**Task requirements:**
1) Answer these questions using the forum thread:
(a) How many years has bharat been practicing Muay Thai?
(b) At what age did spartan_woman have her first public fight?
(c) Which martial art does PoolMan recommend?
2) From the forum thread, extract word for word the passage that begins at "Second, at that" and stops after "mental and physical.".
3) Please list the username of every person who posts in the forum thread, in the order they first post.

##### Text shown

# Best age for my kid to start Muay Thai?



## bharat

Hi All,

I have been practicing Muay thai for 2 years.Want to join my 5 year old daughter. Do you think it is a good idea?or shall i wait for one more year?


----------



## spartan_woman

bharat said:


> Hi All,
> 
> I have been practicing Muay thai for 2 years.Want to join my 5 year old daughter. Do you think it is a good idea?or shall i wait for one more year?



I only just joined MartialTalk, so I'm a bit late in answering this question.  I think the earlier you start the better.  I started full-contact muay thai when I was 6 (thanks to mom) and had my first public fight when i was 7.  I wish now I'd started even younger.  In Thailand and Myanmar it's common to start at 4 or 5.  

There are several reasons why I think this is a good idea.  First, at that age you haven't yet learned to be afraid, so conquering fear is much less of a problem than when you start at 15 or 18.

Second, at that age you haven't yet got great physical strength so you can't do too much damage.  That means you get toughened up gradually and develop competitive spirit before the contests are too hard. By the time you arr  15 or so, with real muscles, you already know how to take and give punishment.

And of course an early start gives you more time to improve technique and to develop strength. both mental and physical.

So I'd say, start your daughter now, And get her doing contests as soon as possible.  If she's anything like me, she'll love it.


----------



## PoolMan

I'd actually recommend judo, or a similar art.


----------



## kitkatninja

bharat said:


> Hi All,
> 
> I have been practicing Muay thai for 2 years.Want to join my 5 year old daughter. Do you think it is a good idea?or shall i wait for one more year?



Personally, I'd talk to the instructor (due to insurance purposes, etc) as well as your daughter to see if she wants to do it.  Then make that decision.


----------



## Monkey Turned Wolf

PoolMan said:


> I'd actually recommend judo, or a similar art.


Any reason for that? Cause it doesn't seem like bharat was asking so much as an art to start, as much as if 5 was too early...but, as for an answer:If you think your daughter is interested/might be interested int he future, by all means sign her up! Kids aren't afraid to let you know if they don't like something, so as long as she doesn't say she hates it, see no reason not to!

##########
##### Provided records

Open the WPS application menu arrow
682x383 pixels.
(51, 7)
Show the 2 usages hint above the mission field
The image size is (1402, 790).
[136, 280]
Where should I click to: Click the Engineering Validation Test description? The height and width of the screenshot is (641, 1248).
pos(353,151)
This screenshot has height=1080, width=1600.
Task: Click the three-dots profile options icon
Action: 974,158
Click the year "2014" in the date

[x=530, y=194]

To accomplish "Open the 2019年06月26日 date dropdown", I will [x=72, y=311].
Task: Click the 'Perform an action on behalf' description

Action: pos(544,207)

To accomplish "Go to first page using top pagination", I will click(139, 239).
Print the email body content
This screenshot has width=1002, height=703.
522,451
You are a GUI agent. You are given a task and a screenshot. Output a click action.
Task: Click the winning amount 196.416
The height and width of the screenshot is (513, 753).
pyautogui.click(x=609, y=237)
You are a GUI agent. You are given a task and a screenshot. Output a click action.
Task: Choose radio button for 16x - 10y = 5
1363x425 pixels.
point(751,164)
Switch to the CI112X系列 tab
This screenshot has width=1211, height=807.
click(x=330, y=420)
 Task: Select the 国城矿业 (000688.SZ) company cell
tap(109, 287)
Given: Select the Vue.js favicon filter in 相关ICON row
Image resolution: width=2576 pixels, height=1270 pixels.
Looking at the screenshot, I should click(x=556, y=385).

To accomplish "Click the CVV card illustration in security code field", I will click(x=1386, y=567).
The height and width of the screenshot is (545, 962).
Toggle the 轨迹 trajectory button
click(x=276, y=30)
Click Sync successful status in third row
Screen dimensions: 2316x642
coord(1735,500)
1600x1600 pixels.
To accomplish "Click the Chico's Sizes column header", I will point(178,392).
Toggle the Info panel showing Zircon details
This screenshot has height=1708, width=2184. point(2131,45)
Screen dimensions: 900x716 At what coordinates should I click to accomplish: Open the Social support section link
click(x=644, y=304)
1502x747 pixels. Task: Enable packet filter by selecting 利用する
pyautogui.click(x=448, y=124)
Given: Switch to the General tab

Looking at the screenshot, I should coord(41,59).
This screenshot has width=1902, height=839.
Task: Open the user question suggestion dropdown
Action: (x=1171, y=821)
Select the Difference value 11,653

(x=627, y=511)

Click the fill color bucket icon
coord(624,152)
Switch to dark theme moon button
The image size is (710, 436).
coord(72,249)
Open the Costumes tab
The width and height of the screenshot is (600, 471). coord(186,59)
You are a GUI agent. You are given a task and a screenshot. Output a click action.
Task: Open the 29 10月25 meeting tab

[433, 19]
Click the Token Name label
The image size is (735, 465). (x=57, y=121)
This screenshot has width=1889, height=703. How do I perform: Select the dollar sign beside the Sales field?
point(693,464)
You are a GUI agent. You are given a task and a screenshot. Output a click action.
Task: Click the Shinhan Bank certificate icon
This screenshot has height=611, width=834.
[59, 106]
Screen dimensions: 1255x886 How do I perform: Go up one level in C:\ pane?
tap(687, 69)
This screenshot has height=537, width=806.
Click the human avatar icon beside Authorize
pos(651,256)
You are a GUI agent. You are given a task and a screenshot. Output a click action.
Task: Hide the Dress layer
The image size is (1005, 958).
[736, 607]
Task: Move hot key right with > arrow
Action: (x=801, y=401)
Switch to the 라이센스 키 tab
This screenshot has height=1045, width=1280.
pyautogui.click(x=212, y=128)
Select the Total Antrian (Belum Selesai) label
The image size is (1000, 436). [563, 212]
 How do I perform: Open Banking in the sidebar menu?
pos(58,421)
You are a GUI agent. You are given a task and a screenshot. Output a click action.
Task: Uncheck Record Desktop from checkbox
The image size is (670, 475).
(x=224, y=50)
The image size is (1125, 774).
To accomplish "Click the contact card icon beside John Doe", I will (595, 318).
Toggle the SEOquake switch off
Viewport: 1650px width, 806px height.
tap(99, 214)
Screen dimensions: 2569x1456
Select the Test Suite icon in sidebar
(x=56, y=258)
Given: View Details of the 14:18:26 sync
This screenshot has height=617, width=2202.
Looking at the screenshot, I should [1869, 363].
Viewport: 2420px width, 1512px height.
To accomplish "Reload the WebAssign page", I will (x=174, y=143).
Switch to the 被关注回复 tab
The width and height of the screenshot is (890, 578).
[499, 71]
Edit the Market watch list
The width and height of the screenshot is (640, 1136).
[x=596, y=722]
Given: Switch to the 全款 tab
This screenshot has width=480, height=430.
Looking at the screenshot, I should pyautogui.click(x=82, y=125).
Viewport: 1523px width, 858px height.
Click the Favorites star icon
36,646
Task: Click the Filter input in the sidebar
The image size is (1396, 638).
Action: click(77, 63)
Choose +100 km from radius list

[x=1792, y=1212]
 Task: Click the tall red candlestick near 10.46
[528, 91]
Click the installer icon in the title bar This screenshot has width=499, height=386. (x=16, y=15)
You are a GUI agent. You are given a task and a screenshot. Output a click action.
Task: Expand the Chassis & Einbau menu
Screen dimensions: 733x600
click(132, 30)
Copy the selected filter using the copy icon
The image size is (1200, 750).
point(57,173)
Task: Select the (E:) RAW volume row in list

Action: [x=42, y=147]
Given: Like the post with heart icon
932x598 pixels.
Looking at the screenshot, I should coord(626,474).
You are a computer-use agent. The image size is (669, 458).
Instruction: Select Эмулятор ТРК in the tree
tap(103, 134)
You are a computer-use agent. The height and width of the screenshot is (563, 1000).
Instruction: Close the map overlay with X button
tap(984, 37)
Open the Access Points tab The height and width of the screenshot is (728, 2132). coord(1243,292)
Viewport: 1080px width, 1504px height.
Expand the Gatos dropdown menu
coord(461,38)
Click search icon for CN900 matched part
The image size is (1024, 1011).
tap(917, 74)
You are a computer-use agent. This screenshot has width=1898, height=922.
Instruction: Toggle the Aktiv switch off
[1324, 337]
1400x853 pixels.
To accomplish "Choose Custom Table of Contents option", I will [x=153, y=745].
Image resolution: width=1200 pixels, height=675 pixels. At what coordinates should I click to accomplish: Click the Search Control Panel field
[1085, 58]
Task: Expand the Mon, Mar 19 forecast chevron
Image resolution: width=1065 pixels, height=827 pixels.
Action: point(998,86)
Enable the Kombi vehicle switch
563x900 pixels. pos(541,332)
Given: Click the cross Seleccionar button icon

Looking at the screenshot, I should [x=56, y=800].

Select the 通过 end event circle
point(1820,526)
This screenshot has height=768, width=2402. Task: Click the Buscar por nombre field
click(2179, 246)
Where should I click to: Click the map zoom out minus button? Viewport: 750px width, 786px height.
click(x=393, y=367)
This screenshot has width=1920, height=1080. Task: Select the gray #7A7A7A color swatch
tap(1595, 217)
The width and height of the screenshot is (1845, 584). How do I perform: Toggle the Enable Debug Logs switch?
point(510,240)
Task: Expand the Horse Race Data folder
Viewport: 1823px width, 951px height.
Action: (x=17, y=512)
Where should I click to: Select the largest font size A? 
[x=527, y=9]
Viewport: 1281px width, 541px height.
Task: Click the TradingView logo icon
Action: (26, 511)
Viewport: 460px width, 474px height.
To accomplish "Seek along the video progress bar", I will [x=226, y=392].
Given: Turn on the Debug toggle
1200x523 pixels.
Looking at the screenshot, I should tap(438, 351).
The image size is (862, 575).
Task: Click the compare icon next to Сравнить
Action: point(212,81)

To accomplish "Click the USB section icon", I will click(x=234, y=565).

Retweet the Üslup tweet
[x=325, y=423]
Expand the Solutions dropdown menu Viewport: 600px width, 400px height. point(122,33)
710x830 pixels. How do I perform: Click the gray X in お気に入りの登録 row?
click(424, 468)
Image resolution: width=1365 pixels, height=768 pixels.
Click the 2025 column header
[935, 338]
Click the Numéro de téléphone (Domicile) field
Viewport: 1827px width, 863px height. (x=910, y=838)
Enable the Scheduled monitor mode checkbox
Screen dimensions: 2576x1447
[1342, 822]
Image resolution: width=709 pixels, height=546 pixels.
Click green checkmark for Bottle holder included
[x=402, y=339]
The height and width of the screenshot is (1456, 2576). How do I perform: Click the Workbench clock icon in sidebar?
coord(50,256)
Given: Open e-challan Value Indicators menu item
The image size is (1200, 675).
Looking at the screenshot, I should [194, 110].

##########

**Outputs in order:**
1)
(a) 2 years
(b) 7
(c) Judo, or a similar art

2)
Second, at that age you haven't yet got great physical strength so you can't do too much damage.  That means you get toughened up gradually and develop competitive spirit before the contests are too hard. By the time you arr  15 or so, with real muscles, you already know how to take and give punishment.

And of course an early start gives you more time to improve technique and to develop strength. both mental and physical.

3)
bharat
spartan_woman
PoolMan
kitkatninja
Monkey Turned Wolf